Sunday, March 29, 2015

Ayn Rand's Objectivism and Libertarianism

I've had several close encounters with libertarians recently and I have to be honest with you, many of them piss me off as much as, if not more, than religious fundamentalists. There is a fairly popular libertarian niche today that is quite outspoken and very ideologically driven, and it seems to have a lot of young people in their ranks. There are also quite a few atheists who are libertarians and I've been noticing them as I go out into my local atheist/philosophical meetups.

Although I am sympathetic to some of the libertarian social views like marijuana and prostitution legalization, when it comes to economics and government I have some sharp disagreements with them. Many libertarians that I've spoken to either want no government at all, or government so small it can be drowned in a bathtub, to paraphrase Grover Norquist. But mostly, they want a total "free market" economy where government regulation is non-existent, and some even want the total privatization of education, law, police, and the military.

Not all libertarians hold to Ayn Rand's Objectivist philosophy, but many do. She's the ideological darling of many on the Right. Her fan boys include Wisconsin Congressman Paul Ryan, who said that her books are "required reading" for his interns. The interesting thing is that Ayn Rand was an outspoken atheist, and it's odd how so many on the Right identify with her, given the Right's close associations with religion. As far as her atheism is concerned, we're on the same page. We both see religion as something irrational and not justified by any good evidence. But Rand's philosophy emphasizes a kind of ethical egoism, whereby she thought that we should never sacrifice anything important to us for the benefit of someone else who was not important to us, like a stranger who was suffering. She thought taxation was theft, but still believed in government doing the three basics: police, law, and military. (This would be financed by voluntary donations according to her.) All the money you make would be yours to keep and there's no concern for any kind of "greater good." Rand's philosophy is a fervent objection to utilitarianism. If fact, recently when I mentioned my concern for the "greater good" when I was debating economics with a libertarian, he literally walked out on me.

I personally think libertarianism, particularly the extreme no government kind, is implausible and even down right dangerous. It will lead to a society where the all the money and wealth are concentrated at the top, and where private corporations become the defacto government. It will lead to a kind of plutocratic feudalism, because unfettered capitalism naturally and logically leads to power and wealth being concentrated among a select few. With no labor laws or regulations, the "free market" will always put pressure on keeping wages low and workers expendable. Still however, this "dorm-room libertarianism" sounds enticing to many twenty-something year-olds who see it as a sexy revolution against the State.

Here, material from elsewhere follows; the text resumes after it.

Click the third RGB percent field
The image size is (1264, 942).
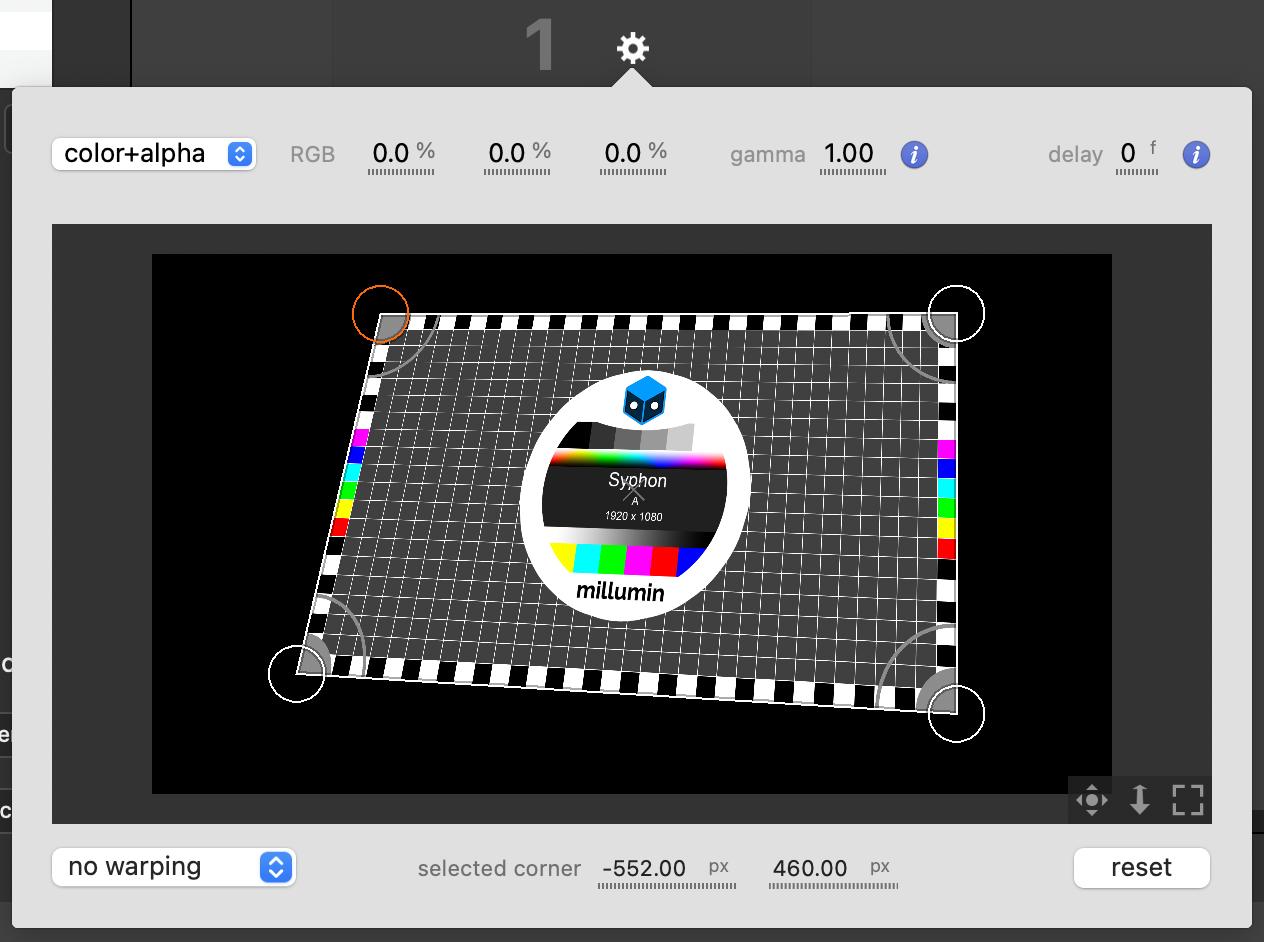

I've got a lot to learn about Rand's Objectivism. I can get on board with the view of an objective reality that exists independent of consciousness that we can access via our sense perception, and the primacy of using reason and rationality, but the view that life's main goal is self-interest with little to no regarding for others, is not something I can jibe with. Rand's Objectivism tries to give the intellectual justification for the selfishness inherent in libertarian economic views. It allows the libertarian to think their views have a sound argued basis. I've recently came across what is called "middle-out economics." One of its most loudest proponents is venture capitalist Nick Hanauer. He understands the way economics really works. His banned TED talk from a few years ago nicely explains why the rich are not job creators but rather middle class consumers are. It's shocking as he says, how so many millions are fooled by this false meme of trickle down economics.

One mistake that I've made when talking about economics with libertarians is that I've assumed that they care about having a robust middle class as I do. Many of them simply don't. They care about the principle of free markets first and foremost regardless of what the real life consequences might be. They might actually acknowledge that their economic views will destroy the middle class and not even care. Here is what a libertarian told me via email who I was debating with:

Why should I care about a middle class? Why does society need a middle class? There will always be a middle class because there will always be people who's income lies in the middle. Why should you or any central committee determine the size?

So now, before I engage in a discussion about economics with a libertarian, I ask them what their values and priorities are. What you value usually determines what your politics are. There are times though where a libertarian will claim to be for a strong robust middle class, but still be for trickle down economics because they think it will lead to such an outcome. Those are the libertarians most persuadable - perhaps. I say that because so many libertarians are so strongly ideologically driven that facts often cannot penetrate their bubble. The ones who don't value what I value may be a more difficult nut to crack. In order for me to challenge them, I have to persuade them to change their values - much easier said than done. Or, at least in the process of trying to do so, I have to convince others of the problems with not caring about the middle class and the danger it poses. In some ways I'd actually prefer a scientifically inclined liberal Christian whose politics and economics matched mine, over an atheist libertarian whose politics and economics contradicted mine.